- What is expected -
Could you retype the lines below, starting at the line holding "This screenshot has" and stopping at the line holding "Task: Switch to the Max Pain tab", inclusive? Copy them exactly and drop the images.

- Recorded data -

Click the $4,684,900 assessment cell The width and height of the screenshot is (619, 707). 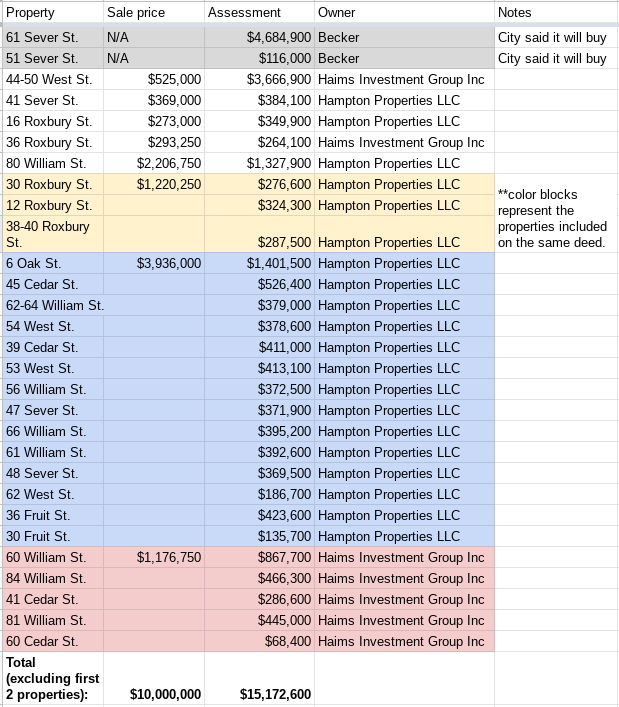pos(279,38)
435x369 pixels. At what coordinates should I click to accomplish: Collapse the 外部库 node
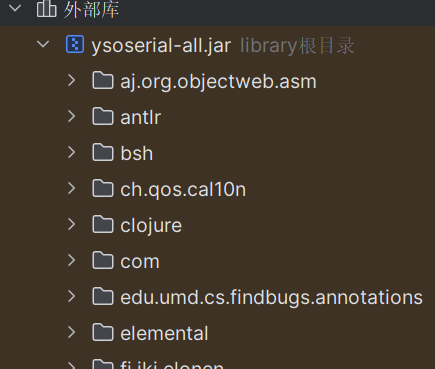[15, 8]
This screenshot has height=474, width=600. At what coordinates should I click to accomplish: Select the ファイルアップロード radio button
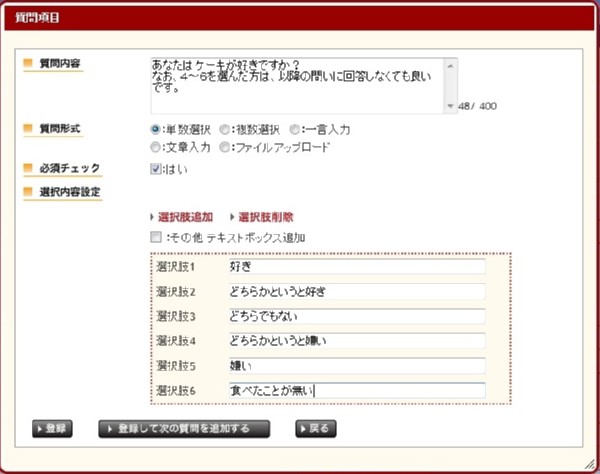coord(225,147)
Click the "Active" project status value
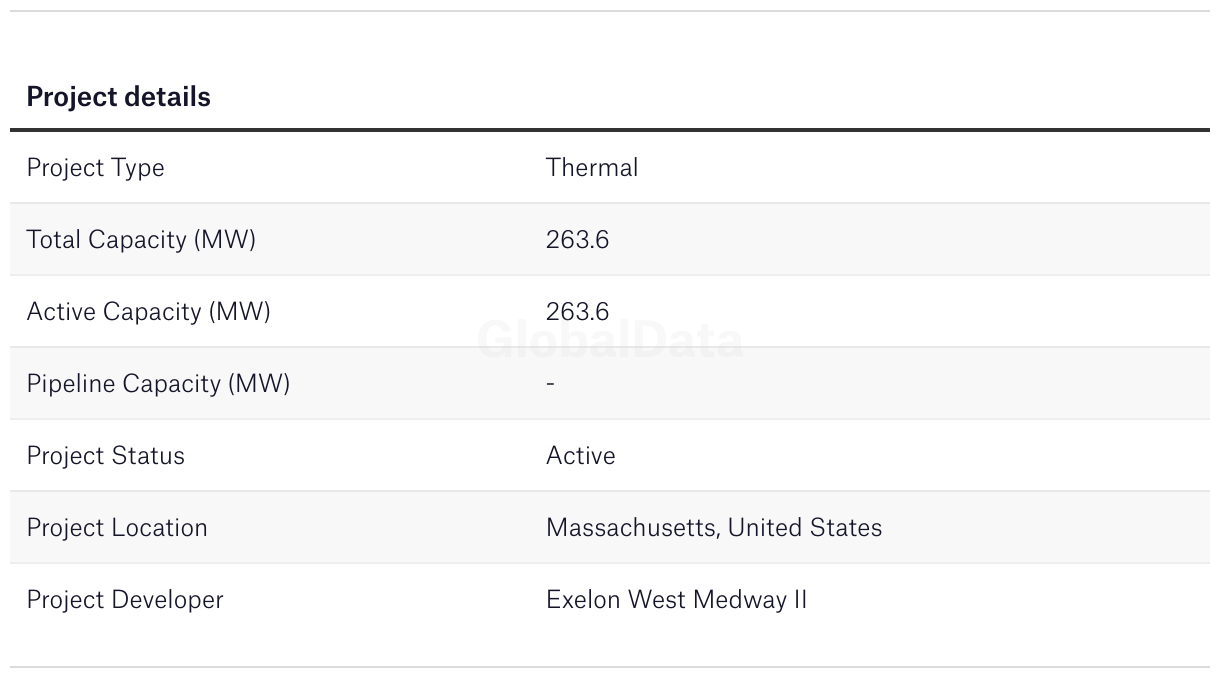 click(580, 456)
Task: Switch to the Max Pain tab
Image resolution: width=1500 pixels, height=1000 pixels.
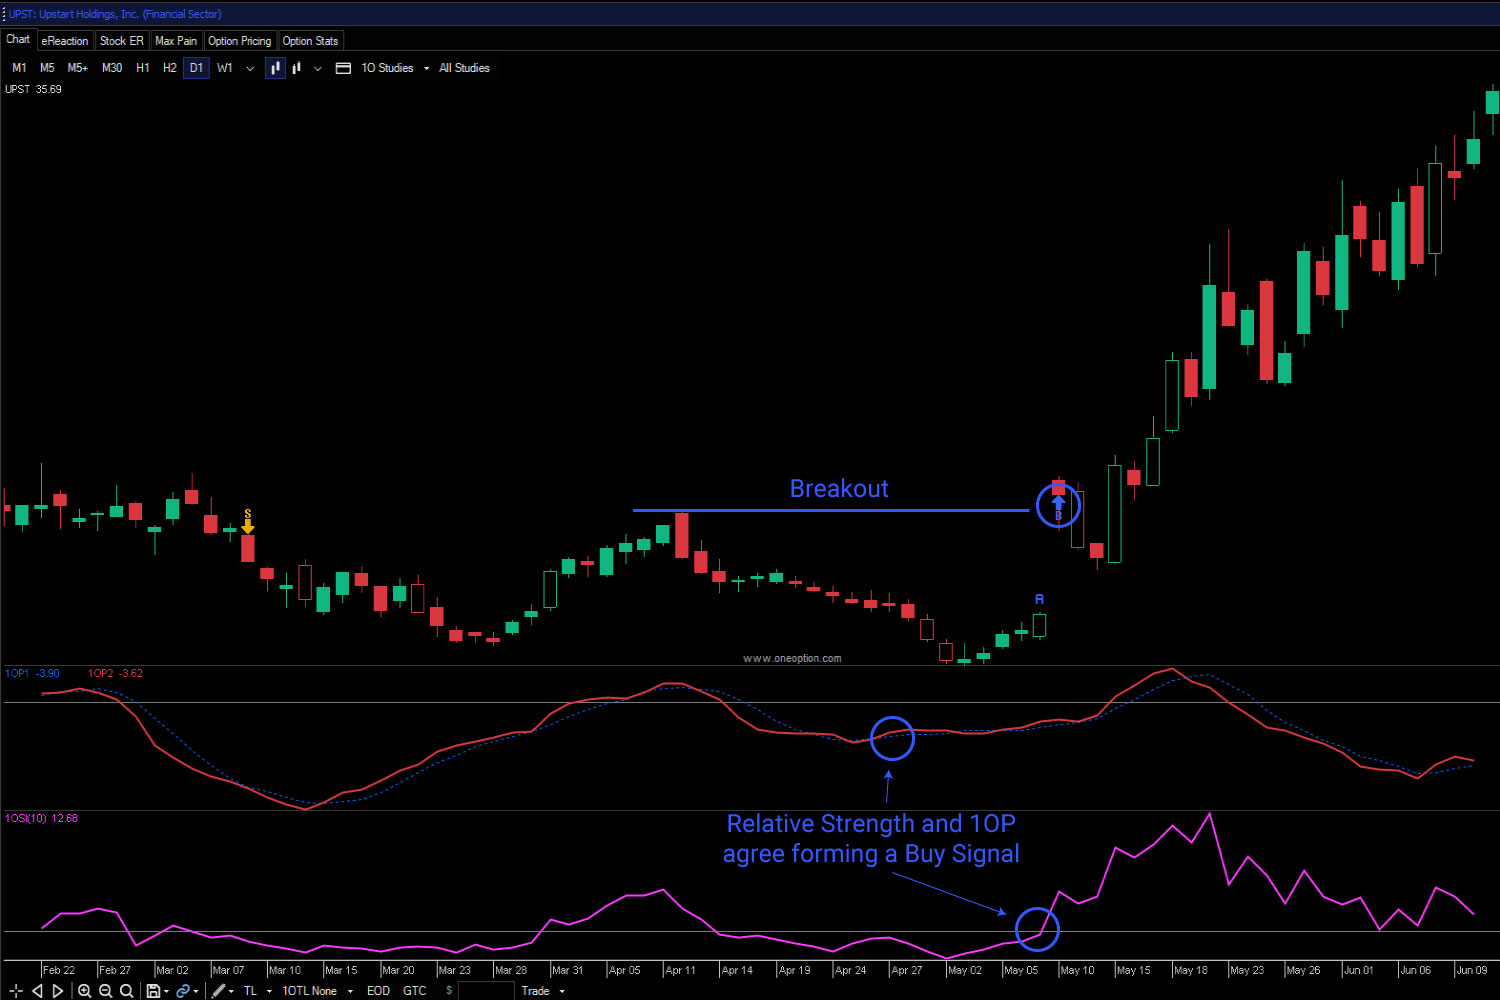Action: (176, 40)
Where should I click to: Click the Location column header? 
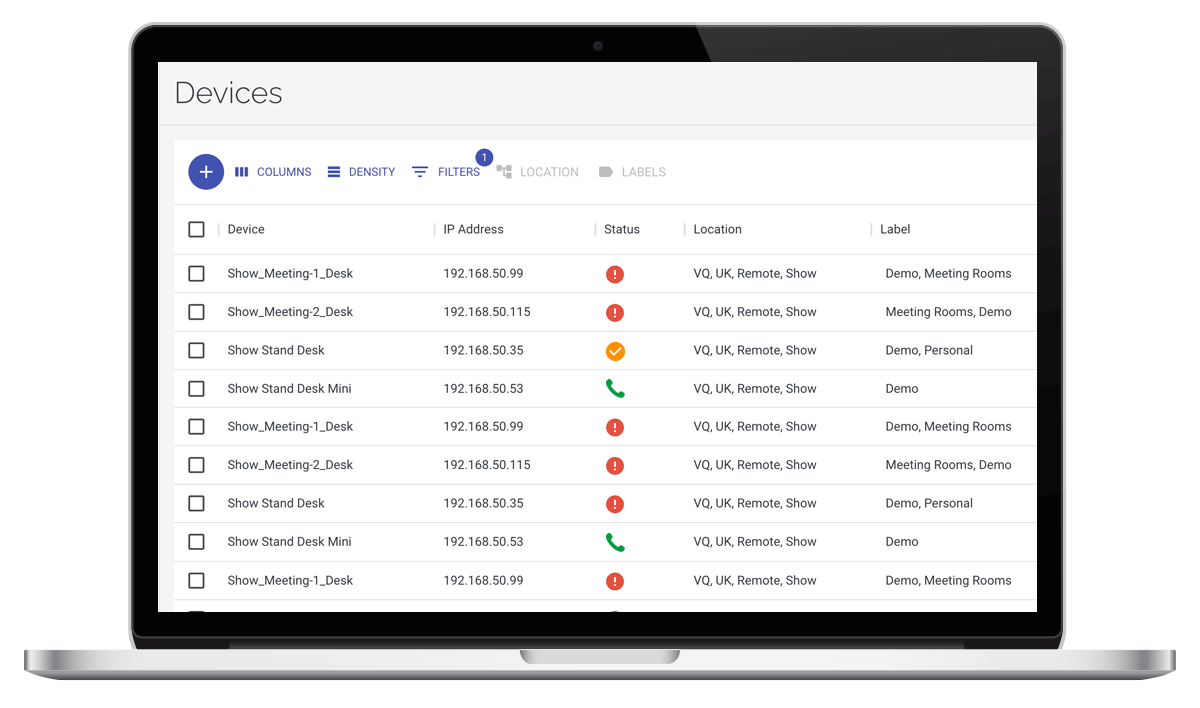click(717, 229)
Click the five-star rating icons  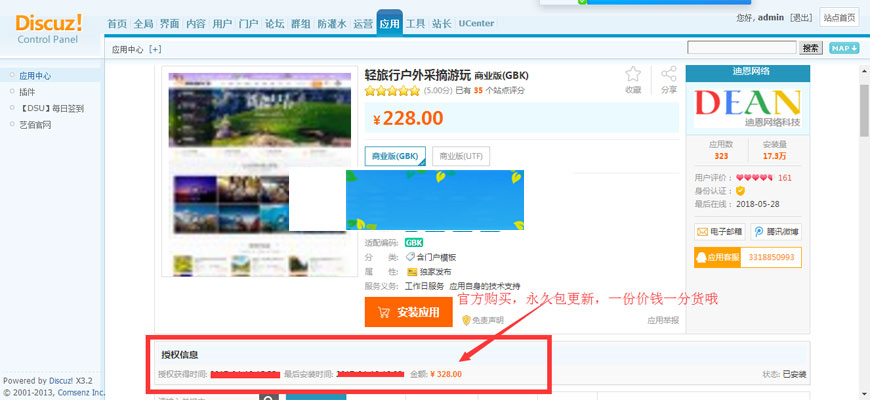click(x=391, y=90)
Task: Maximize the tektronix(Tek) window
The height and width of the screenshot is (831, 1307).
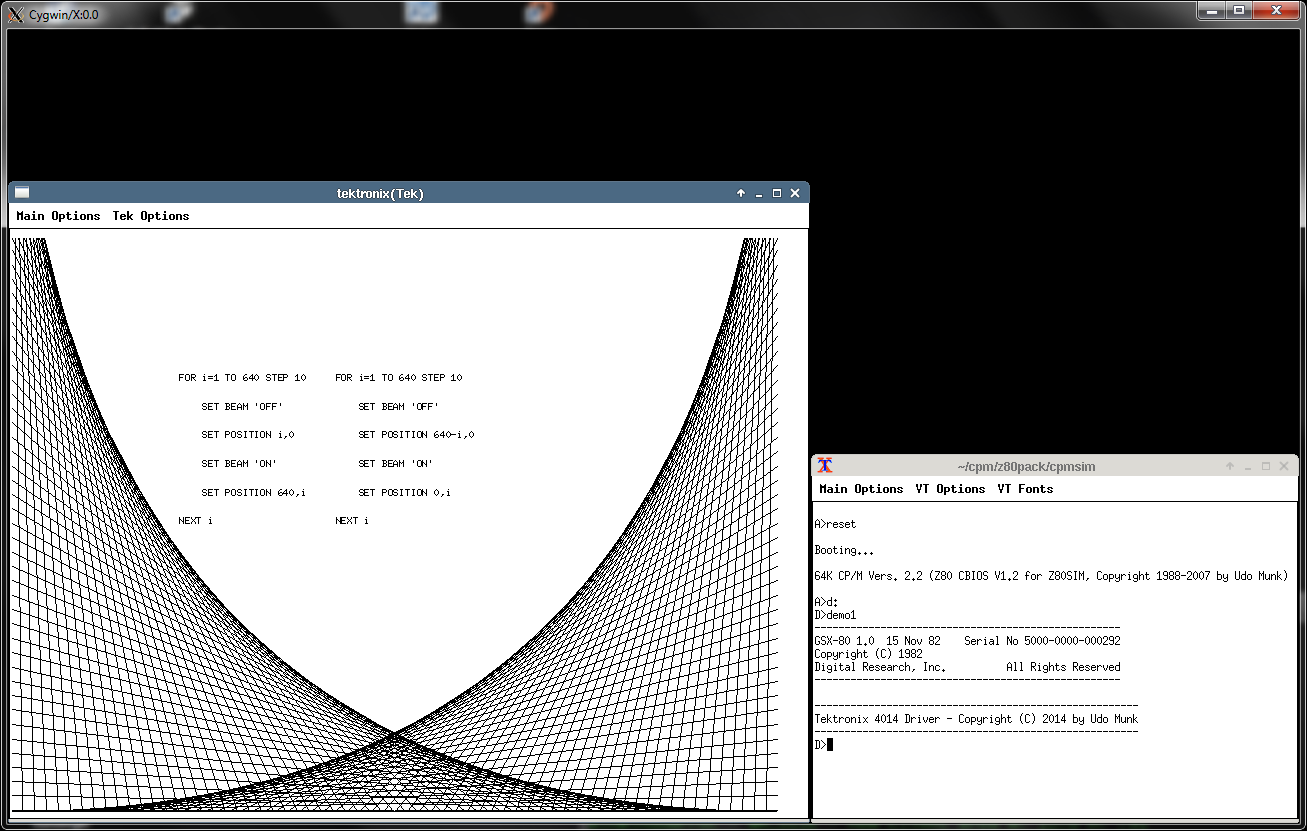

- Solution -
This screenshot has height=474, width=600. At what coordinates should I click to accomplish: Select the ファイルアップロード radio button
coord(225,147)
Click the "Active" project status value
 click(580, 456)
Task: Switch to the Max Pain tab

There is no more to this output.